Small to medium enterprises across the UK are delaying plans to ask the banks for more cash despite posting stellar profits over the last six months.
According to an SME Finance Monitor survey, 82% of these businesses said they are happy not to apply for new bank financing over the next 12 months while only 12% said they have planned to apply for new or renewed bank facilities and had more confidence that their bank would agree.
"Banks would encourage more businesses to come forward as almost two-thirds of all applications for finance are approved – it's clear that firms are a lot more likely to be successful than they think," said the British Bankers Association (BBA).
The data also showed that 45% were planning to grow this year as 69% of the 5,000 SMEs surveyed were profitable in their previous 12 months trading.
Recently, the Bank of England (BoE) revealed that bank lending to big and small businesses in the UK is falling despite the strengthening economic recovery.
According to the BoE's Trends in Lending report for the three months to February, business lending fell by £500m (€615m, $1.7bn) over the year.
The BoE report blamed in part the commercial property sector for the annual drop. Stock lending in this sector contracted by 8.1% over the period.

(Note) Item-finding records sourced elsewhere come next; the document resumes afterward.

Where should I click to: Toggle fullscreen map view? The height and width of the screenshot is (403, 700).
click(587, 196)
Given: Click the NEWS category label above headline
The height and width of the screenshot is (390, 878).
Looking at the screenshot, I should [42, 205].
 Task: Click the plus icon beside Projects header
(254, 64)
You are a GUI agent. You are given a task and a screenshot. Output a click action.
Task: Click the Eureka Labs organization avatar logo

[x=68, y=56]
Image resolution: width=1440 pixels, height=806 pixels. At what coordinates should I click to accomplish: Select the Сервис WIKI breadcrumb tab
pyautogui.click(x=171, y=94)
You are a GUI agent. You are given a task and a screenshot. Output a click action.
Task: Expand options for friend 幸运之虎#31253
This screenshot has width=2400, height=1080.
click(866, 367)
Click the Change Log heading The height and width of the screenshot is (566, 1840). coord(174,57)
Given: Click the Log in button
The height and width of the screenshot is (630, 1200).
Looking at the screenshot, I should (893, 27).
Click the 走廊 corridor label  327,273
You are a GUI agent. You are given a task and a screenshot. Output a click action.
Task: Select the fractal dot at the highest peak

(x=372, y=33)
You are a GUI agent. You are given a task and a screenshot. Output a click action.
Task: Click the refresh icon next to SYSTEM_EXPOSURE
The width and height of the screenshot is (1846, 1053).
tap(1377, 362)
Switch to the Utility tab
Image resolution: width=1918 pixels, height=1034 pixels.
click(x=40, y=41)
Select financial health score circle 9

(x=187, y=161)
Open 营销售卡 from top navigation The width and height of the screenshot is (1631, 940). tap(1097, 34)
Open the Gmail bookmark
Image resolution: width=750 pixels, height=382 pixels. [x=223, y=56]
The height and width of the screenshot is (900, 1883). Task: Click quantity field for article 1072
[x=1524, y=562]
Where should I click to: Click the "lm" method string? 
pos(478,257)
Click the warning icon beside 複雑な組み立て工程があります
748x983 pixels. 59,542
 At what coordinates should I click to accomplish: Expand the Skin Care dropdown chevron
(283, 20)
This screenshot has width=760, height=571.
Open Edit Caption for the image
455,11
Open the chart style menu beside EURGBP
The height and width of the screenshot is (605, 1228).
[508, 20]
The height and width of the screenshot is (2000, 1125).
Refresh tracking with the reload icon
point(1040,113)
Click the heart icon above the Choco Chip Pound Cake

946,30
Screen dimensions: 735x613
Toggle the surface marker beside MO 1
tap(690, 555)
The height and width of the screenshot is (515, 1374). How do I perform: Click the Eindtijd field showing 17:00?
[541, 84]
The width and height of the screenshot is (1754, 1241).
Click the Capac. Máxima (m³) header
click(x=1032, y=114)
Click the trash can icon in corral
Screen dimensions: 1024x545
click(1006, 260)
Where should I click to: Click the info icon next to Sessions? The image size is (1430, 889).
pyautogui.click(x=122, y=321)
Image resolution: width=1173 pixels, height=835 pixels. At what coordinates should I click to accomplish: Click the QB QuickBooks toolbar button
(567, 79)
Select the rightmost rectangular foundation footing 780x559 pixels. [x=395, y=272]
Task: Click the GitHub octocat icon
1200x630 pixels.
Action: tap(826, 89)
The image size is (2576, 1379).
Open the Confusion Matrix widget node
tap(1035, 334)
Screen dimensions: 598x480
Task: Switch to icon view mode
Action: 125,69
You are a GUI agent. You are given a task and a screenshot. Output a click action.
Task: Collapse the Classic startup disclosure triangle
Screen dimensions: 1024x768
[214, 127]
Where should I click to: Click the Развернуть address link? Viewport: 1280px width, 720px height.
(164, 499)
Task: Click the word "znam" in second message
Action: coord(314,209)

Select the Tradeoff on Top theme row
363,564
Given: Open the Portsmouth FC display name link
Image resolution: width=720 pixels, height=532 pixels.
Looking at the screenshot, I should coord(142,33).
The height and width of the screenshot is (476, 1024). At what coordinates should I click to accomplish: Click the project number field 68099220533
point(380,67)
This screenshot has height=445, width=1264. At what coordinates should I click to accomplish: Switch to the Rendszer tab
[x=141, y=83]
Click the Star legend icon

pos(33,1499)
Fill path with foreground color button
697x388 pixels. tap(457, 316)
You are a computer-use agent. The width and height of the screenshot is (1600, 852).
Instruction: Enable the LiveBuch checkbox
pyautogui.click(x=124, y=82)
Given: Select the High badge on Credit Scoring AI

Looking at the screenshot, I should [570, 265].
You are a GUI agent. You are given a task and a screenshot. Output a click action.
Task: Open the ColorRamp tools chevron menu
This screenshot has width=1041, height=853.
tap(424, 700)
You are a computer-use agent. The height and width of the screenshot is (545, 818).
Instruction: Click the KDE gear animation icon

"This contraction in the stock of lending to the real estate sector has sharpened in recent months as borrower repayments have started to increase, aided by improvements in the performance of the market," said the BoE.
"In recent discussions some major UK lenders noted the presence of alternatives to bank lending, such as non-bank lenders, in the commercial real estate sector. Excluding the real estate sector, net lending to businesses was close to zero over the past year."
Some businesses are shunning banks altogether. Alternative finance, such as peer-to-peer lending, is on the rise.
Where many banks, weary of the financial crisis, have tightened their lending, alternative lenders are a new source of affordable credit to firms, particularly SMEs.